By Nick Stephens
“Mundify the epigastrium” is a phrase the average person has never said nor heard. However, when Daniel Dennett, the 2011 Beloit College Visiting Selzer Philosopher, told everyone attending his lecture this past Wednesday night to repeat it three or four times, they had the faculty to do so despite their unfamiliarity with the phrase. Our ability to process language is one of the many amazing capabilities humans possess, an ability for which we begin to develop competence even before we comprehend it, the underlying theme of Dennett’s lecture.

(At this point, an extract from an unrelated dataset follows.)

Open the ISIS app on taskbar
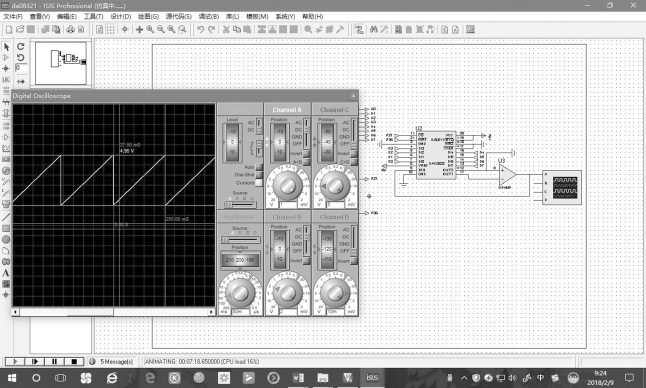Viewport: 646px width, 388px height. click(x=372, y=377)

I had never heard of Dennett until seeing posters around campus with the alluring title of “The Human Mind as an Upside Down Brain.” I attended his lecture with only slightly attenuated ignorance, having skimmed his Wikipedia a few hours before he spoke. One of the four horseman in cahoots with “Darwin’s Bulldog,” Richard Dawkins, Dennett is among the leaders of “new atheism,” whose aims are not to merely dissent from religion but to aggressively counter it. As a recovering atheist/current religious ignoramus, I both admire and am appalled by the bellicosity of this movement. Dennett entertained a group of fifteen students for lunch, myself included, and I took the opportunity to ask him a question I had had on my mind during his lecture: “How does one begin to have a conversation with someone whose views are so rooted in dogma to the extent that any sort of demur is instantly brandished as blasphemous?” He took a deep breath and responded, “With great caution and diplomacy.”